Должность аптекарши предусматривала хранение и распределение сильнодействующих средств — таких, как опиум, хлороформ, рвотный винный камень. В этой группе находились наиболее образованные сестры, способные понять латинские названия и запомнить действие лекарственных средств. Сестры-хозяйки занимались приготовлением еды. Их деятельность оценивалась особенно высоко во время перевода раненых из одного госпиталя в другой, потому что «второпях перевозки или вследствие злоупотреблений со стороны слуг иной больной легко мог бы остаться без обеда».

Работа сестер общины и сердобольных вдов имела огромное значение в развитии сестринского дела России. В отчетах Пирогова говорилось о самоотверженности женщин, «утомленных ночными дежурствами, производством операций, перевязкою раненых. В течение многих дней сестры не знали другого спокойствия, кроме короткого сна на лавках и койках в дежурных комнатах, пробуждаемые лопанием бомб и воплем вновь приносимых раненых». Никто не отрицал, что даже облик прекрасной женщины, помогавшей страдальцу, утешал, снимал страх и вселял надежду на выздоровление.

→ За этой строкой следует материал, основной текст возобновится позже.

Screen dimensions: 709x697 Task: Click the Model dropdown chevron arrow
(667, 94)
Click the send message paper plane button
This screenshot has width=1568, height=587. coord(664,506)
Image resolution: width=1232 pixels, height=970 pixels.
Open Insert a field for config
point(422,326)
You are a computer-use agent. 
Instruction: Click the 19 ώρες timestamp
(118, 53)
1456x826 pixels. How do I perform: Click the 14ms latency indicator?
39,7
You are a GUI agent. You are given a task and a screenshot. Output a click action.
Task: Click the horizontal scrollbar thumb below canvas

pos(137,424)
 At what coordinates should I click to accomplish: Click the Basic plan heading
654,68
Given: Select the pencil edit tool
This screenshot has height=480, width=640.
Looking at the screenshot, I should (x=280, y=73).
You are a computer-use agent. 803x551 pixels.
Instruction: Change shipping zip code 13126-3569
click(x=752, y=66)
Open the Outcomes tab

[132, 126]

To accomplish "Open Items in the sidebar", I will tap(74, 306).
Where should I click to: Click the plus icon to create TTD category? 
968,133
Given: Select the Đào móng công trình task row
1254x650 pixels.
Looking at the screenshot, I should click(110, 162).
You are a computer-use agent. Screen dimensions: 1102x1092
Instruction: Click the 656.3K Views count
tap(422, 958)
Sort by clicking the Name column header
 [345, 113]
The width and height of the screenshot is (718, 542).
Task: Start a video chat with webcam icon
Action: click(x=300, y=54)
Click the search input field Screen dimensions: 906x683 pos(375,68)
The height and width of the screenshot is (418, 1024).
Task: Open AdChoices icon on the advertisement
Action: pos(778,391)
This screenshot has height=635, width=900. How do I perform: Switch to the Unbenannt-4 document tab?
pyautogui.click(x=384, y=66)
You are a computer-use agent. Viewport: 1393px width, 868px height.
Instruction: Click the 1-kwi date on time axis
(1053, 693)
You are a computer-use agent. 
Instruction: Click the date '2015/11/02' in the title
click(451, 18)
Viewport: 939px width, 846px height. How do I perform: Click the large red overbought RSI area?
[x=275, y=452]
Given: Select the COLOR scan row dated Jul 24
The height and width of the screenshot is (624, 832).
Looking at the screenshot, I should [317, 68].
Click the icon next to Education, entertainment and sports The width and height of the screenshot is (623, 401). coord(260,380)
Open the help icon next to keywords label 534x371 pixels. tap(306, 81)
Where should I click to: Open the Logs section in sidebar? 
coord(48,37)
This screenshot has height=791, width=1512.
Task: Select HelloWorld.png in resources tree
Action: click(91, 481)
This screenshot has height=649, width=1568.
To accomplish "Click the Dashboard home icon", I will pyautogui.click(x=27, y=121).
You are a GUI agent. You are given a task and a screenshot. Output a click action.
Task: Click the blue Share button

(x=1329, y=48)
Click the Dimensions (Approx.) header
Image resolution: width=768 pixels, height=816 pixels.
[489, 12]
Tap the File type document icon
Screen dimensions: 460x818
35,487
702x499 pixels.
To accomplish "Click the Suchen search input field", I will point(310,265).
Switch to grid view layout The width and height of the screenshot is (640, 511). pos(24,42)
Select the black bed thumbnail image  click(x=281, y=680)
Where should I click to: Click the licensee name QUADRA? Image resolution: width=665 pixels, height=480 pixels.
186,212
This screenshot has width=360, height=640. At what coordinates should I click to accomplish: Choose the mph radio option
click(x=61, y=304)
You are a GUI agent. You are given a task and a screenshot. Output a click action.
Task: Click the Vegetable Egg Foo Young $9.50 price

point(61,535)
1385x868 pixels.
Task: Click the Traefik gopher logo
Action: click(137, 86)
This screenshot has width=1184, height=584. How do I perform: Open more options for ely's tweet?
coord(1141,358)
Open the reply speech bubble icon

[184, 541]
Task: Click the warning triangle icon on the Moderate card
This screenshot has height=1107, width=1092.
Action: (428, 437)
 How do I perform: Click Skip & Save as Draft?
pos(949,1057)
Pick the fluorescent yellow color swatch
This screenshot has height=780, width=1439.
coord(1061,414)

Деятельность сестер милосердия во время Крымской войны способствовала общественному признанию сестринского дела и выделению его в самостоятельную профессию. Датой рождения специальности «медицинская сестра» считается 1863 год, когда вышел приказ военного министра Д. А. Милютина о введении по договоренности с общиною постоянного сестринского ухода за больными в госпиталях. Согласно этому документу, сестрам, прослужившим в общине не менее 25 лет, назначалась государственная пенсия в размере 100 рублей. В 1894 году Кресто-воздвиженская община перешла в ведение Российского общества Красного Креста.

Земская медицина

В отсутствие общедоступной врачебной помощи россияне избавлялись от хворей народными методами, обращаясь к больничным докторам в самых тяжелых случаях. Стационары в виде небольших лечебниц и приютов различной направленности существовали только в крупных городах. Условия содержания во многих из них напоминали обстановку богоугодного заведения, описанного А. П. Чеховым в рассказе «Палата № 6»: «В палатах, коридорах и в больничном дворе тяжело было дышать от смрада. Больничные мужики, сиделки и их дети спали в палатах вместе с больными. Жаловались, что житья нет от тараканов, клопов и мышей. В хирургическом отделении не переводилась рожа. На всю больницу было только два скальпеля и ни одного термометра, в ванных держали картофель. Старый доктор занимался тайной продажей больничного спирта и завел себе из сиделок и больных женщин целый гарем…»

Городские практикующие медики иногда отличались «богоугодными делами», оказывая бесплатные услуги, но это случалось довольно редко. Одним из таких самоотверженных врачей, свято соблюдавших клятву Гиппократа, был Матвей Яковлевич Мудров (1776–1831 годы). Декана медицинского факультета Московского университета признали лучшим терапевтом своего времени. Именно ему принадлежит знаменитое высказывание «Лечить не болезнь, а самого больного, его состав, его органы, его силы». Комплексный подход к лечению, знакомый врачам Античности и отвергнутый их потомками, возродили европейские клиницисты. В России подобный способ начали применять только в начале XIX века с легкой руки Матвея Мудрова.